WASHINGTON, Sept. 20 - The National Association of Home Builders (NAHB) today urged the Administration and Congress to take a balanced approach in disposing of the large inventory of real estate owned (REO) properties held by Fannie Mae, Freddie Mac and the Federal Housing Administration to avoid further disruptions to pricing and markets and to limit further losses to the two government sponsored enterprises and the FHA.
Testifying before the Senate Subcommittee on Housing, Transportation and Community Development on new ideas to address the glut of foreclosed properties, NAHB Chairman Bob Nielsen, a home builder from Reno, Nev., said that Fannie, Freddie and the FHA should avoid bulk sales to large investors that have no stake in the neighborhoods in which these properties are located.

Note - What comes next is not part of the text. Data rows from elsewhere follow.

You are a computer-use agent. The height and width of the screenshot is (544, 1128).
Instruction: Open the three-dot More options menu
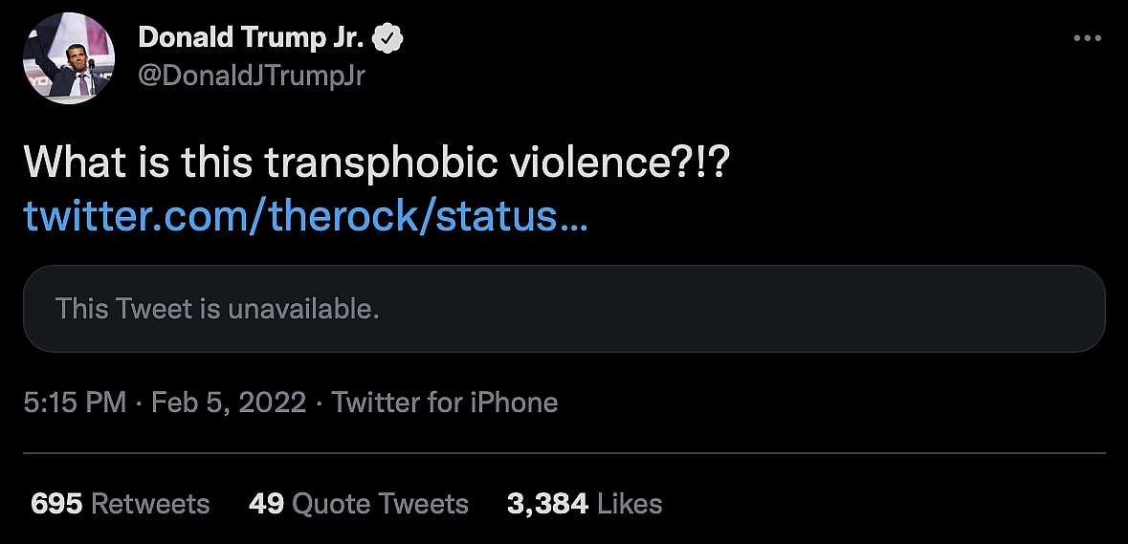click(1088, 39)
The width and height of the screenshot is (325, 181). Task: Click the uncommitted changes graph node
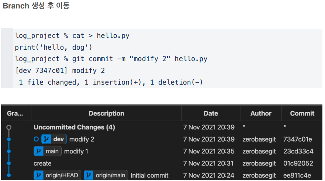9,127
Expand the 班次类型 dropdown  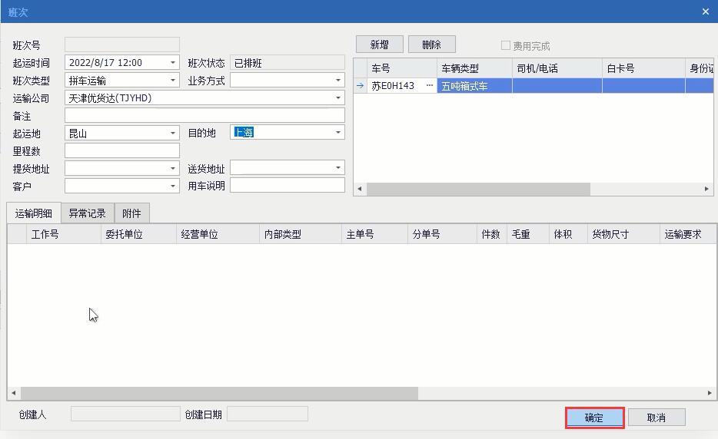coord(173,81)
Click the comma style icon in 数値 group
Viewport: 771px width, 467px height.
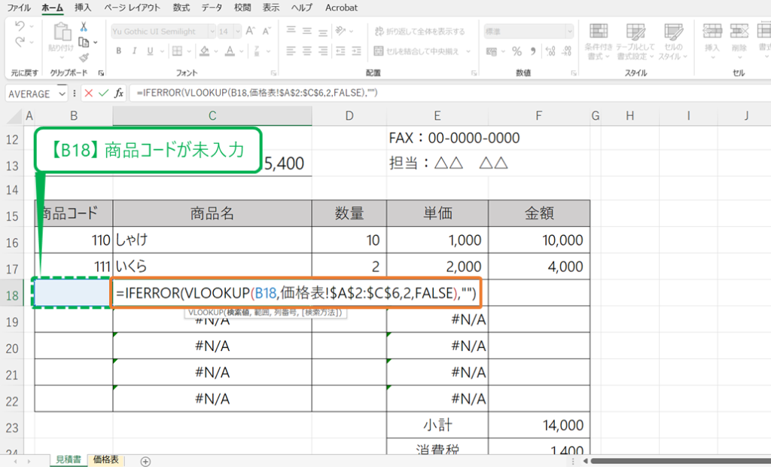click(x=532, y=52)
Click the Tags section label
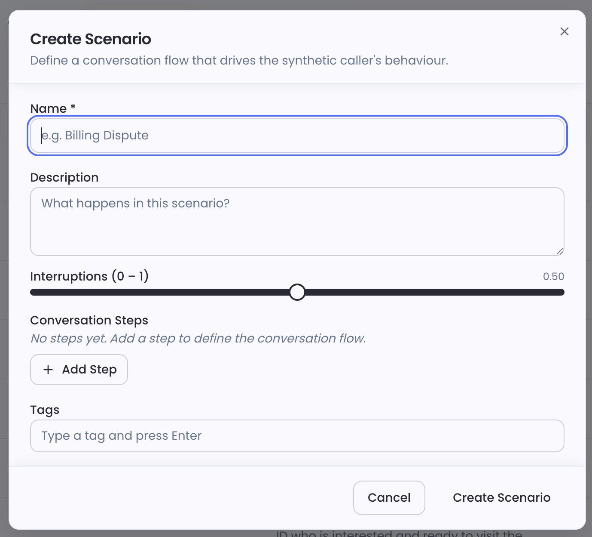Viewport: 592px width, 537px height. [x=45, y=410]
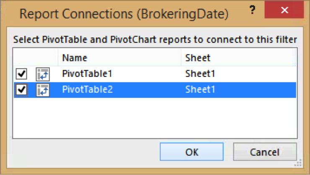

"Local and small businesses that have a stake in the future of the affected communities should be the driving force behind the disposition of the REO inventory. This will result in the creation of jobs and the stabilization of neighborhoods," said Nielsen.
NAHB also urged Congress to extend the current conforming loan limits for Fannie Mae, Freddie Mac and the FHA, which are due to be lowered on Oct. 1.
"This is not a time to reduce loan limits as the lower limits will exclude many homes and home buyers from FHA and Fannie and Freddie loan programs, particularly in areas like California where there is substantial foreclosure inventory," said Nielsen.
Given that many potential buyers who lack sterling credit are unable to take advantage of today's record-low mortgage rates, Nielsen said that mortgage financing terms for home buyers need to be more reasonable than the overly restrictive standards that are currently in place.
In addition, NAHB urged the regulators to allow modifications to a number of existing federal housing programs, particularly altering rules that restrict or prohibit for-profit investors, in order to effectively reduce foreclosures.
"With the scale of the problem so large, it is necessary to deploy all resources in both the for-profit and nonprofit sectors," he said.
To further help reduce excess inventory, NAHB also offered suggestions for a new investment fund and lease-purchase program.
"We support the goals to maximize value for taxpayers and increase private investment in the housing market," said Nielsen. "Stabilizing home values will improve the balance sheets of financial institutions and will reassure home owners that their biggest asset will retain its value."